Der Aktienkurs der UBS fiel am folgenden Freitag, dem 20. Februar 2009, um 14 % auf 11 Schweizer Franken und am Montag darauf um weitere 9,1 % auf 10 Schweizer Franken. Nachdem die Aktie am Dienstag erstmals unter 10 Franken geschlossen hatte, erholte sie sich in den folgenden Tagen wieder auf über 11 Schweizer Franken, fiel aber am 5. März erneut auf ein Rekordtief von 9,52 Schweizer Franken.[70]

Die Zahlung von 780 Millionen US-Dollar und die Herausgabe von 250 bis 300 Kundendaten wurden in den Medien oft als «Ausgleich» bezeichnet. Tatsächlich handelte es sich hierbei jedoch um eine aussergerichtliche Einigung (Deferred Prosecution Agreement), bei welcher der Beschuldigte «eine gewisse Verantwortung für illegales Verhalten»[68] eingesteht, eine Busse bezahlt, Besserung gelobt und einer Beaufsichtigung zustimmt.[68] Im Gegenzug wird vorläufig keine Anklage vor Gericht erhoben, was für ein Unternehmen existenzbedrohend sein könnte (so brach die Revisionsgesellschaft Arthur Andersen in den USA 2002 aufgrund eines Gerichtsprozesses zusammen und zehntausende Angestellte wurden entlassen[68]). Es bleibt jedoch die Möglichkeit der Anklageerhebung weiterhin bestehen, insbesondere wenn der Beschuldigte im Verlauf einer von der Staatsanwaltschaft festgelegten «Bewährungsphase» nicht ausreichend (nach Ermessen der Staatsanwaltschaft) mit der Staatsanwaltschaft kooperiert und sein rechtswidriges Handeln nicht einstellt. Zudem droht die Staatsanwaltschaft mit der Veröffentlichung der Anklageschrift. Im Falle der UBS betrug diese Bewährungsphase 18 Monate.
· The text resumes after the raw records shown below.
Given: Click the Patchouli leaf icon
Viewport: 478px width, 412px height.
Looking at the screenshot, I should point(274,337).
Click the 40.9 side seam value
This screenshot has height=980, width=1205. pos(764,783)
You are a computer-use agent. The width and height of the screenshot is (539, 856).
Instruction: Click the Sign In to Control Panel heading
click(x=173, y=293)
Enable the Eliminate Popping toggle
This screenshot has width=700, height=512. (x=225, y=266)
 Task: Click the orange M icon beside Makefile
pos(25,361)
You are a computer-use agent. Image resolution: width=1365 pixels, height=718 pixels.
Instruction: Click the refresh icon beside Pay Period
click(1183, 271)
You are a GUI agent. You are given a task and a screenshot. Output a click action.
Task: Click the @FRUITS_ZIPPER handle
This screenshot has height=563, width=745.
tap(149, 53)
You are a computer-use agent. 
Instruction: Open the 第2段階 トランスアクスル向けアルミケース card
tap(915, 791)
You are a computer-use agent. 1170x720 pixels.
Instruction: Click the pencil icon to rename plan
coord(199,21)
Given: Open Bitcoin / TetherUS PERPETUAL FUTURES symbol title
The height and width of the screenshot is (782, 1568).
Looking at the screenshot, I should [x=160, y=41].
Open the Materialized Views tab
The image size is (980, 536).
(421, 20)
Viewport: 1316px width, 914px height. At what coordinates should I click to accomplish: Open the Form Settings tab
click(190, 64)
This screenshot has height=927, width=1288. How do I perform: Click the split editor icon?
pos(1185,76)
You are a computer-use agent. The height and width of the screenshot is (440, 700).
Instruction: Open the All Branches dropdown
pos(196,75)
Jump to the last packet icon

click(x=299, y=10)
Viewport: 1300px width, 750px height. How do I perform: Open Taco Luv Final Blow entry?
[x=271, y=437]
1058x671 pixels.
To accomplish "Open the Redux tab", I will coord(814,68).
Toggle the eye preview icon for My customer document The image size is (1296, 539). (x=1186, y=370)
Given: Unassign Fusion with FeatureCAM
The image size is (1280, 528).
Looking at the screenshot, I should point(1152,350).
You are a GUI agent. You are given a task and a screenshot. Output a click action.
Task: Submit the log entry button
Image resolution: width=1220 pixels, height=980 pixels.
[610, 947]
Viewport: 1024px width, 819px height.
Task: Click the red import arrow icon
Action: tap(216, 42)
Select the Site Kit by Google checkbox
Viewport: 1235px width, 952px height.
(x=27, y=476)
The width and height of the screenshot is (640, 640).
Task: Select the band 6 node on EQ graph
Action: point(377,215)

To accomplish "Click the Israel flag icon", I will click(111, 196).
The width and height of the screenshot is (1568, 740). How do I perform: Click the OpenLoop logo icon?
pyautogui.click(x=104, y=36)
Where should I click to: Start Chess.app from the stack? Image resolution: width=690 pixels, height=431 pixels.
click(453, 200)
Am 20. Februar 2009 untersagte das Schweizer Bundesverwaltungsgericht die Herausgabe der UBS-Kundendaten, nachdem acht betroffene Bankkunden Beschwerde gegen die Verfügung der FINMA eingereicht hatten.[71]

Auf der UBS-Generalversammlung am 14. April 2010 in Basel wurde das Traktandum über die Entlastung des Verwaltungsrates für die Jahre von 2007 bis 2009 intensiv diskutiert. Der Grund dafür war die als riskant erachtete Wirtschaftspraxis, die vom damaligen Verwaltungsrat unter der Präsidentschaft von Marcel Ospel verfolgt und genehmigt worden war. Der UBS-Verwaltungsrat entschied sich im Dezember 2009, keine Klage gegen die vorherigen Verwaltungsräte zu erheben. Eine Entlastung, Décharge genannt, die der Verwaltungsrat auf der Generalversammlung beantragte, hätte die Verwaltungsräte in den Jahren 2007 bis 2009 vor Klagen geschützt. Vor der Abstimmung führten die Aktionäre eine emotionale Diskussion, ebenso wurden kritische Stimmen gegen die Verwaltungsräte laut. Die Aktionäre stimmten schliesslich der Décharge des Verwaltungsrates für die Jahre 2008 und 2009 zu, jedoch verweigerten sie diese mit 52,75 % der Stimmen für das Jahr 2007. Damit waren die damaligen UBS-Verantwortlichen Marcel Ospel, Peter Wuffli, Marcel Rohner und Peter Kurer weiterhin nicht vor Klagen geschützt. Neu in den Verwaltungsrat wurde zudem der Lufthansa-Konzernchef Wolfgang Mayrhuber gewählt.[72]

Im Sommer 2015 haben US-Behörden erneut Ermittlungen gegen die UBS aufgenommen. Gebüsst würden Verkäufe von durch Hypotheken gesicherten Wertpapieren, auch Mortgage Backed Securities genannt. Die Investoren seien nicht vollumfänglich über die Wertpapiere informiert worden.[73]

Hoher Verlust durch Handelsgeschäfte eines Mitarbeiters (2011)Bearbeiten

Am 15. September 2011 teilte die UBS vor Börsenbeginn mit, dass ein Händler bei ungenehmigten Handelsgeschäften schätzungsweise 2 Milliarden US-Dollar (ca. 1,74 Milliarden Schweizer Franken) Verlust verursacht habe. Es seien keine Kundenpositionen betroffen. Die Bank gab eine Gewinnwarnung für das laufende dritte Quartal heraus.[74]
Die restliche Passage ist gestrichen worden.